I would suggest you find out what the facilities packaging rules are then call around to local pharmacy to see who will do packaging to meet their guidelines. As I said most facilities require unit dosing, there are some private pharmacies who are willing to do this for families.
The other requirement I often see is that the pharmacy must ship the drugs directly to the facility. A family can not handle the medication it must come directly from the pharmacy.
My friend who is an RN did bring her own meds because she has seen nurses take too many liberties and put elderly residents at risk.
Yes, it depends on the individual facility and the location. Sadly our facilities are rated at the bottom of the list.
No matter where a family member is, good or bad, monitoring has to be done in order to receive the best care. It’s all we can do.
It’s a catch 22 situation because no one wants to deal with complications. No one wants an elderly resident to be harmed in any way from a mishap, whether it’s an accidental or intentional incident. In reality not everyone can or desires to care for them in their home.
Sometimes it isn’t feasible to care for someone in our home even if we desire to. Even if they are in a great facility we cannot be there every single second.
I hope all caregivers and elderly residents are able to find the best situation possible in whatever facilities that are chosen. It’s wise to do as much research as possible before placing a family member there. There is always a chance of mishaps still occurring as it did with me but at least you will know that you tried to do your best.
For those caregivers caring for their families at home, I hope that you are taking care of yourselves too, at least as much as you can. I realize that it isn’t always easy to schedule time for yourself.
I don’t know how common use of the RFID sensor systems are. My moms 2nd NH had it but her first NH didn’t.

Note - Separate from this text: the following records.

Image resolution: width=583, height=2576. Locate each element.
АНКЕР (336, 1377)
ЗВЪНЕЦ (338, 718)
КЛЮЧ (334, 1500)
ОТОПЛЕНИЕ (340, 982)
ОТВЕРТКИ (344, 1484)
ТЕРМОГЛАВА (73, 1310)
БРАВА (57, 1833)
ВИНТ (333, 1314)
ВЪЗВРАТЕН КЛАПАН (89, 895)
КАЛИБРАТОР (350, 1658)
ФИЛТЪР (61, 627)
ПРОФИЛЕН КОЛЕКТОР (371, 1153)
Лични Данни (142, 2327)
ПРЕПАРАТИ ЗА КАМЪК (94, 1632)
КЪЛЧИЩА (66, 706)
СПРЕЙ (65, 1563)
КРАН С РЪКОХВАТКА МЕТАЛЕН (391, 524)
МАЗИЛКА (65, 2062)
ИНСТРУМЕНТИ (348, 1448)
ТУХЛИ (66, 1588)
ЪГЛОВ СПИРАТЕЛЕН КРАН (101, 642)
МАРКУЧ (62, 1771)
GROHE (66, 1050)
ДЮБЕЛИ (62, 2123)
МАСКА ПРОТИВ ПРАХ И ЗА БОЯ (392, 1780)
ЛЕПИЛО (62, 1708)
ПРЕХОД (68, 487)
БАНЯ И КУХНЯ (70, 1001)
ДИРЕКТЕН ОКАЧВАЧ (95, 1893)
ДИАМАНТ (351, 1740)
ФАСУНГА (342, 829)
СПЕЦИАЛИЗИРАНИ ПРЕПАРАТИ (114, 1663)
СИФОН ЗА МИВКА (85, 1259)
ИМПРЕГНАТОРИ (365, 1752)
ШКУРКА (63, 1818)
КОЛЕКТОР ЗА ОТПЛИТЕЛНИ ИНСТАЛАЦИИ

But I think asking a NH what type of medication management system they use is a very important topic when you are looking at which NH to select. Who knew there are so many lil’ things to consider when picking out a facility!
Doing this never would have occurred to me.
It was the RN from NH#2 who did moms assessment (to see if new NH could do her level of care) who told me that I absolutely needed to get my moms meds. The floor nurse at old NH was actually pretty hostile about having to deal with this. The blister packs were a simple unclipping from their hanger. But the RX in a jar (it was a compounded med), she dumped on the countertop. I took ziplocks & a sharpie with me, so not an issue. Pretty well ruined her morning when I pull them out to label stuff.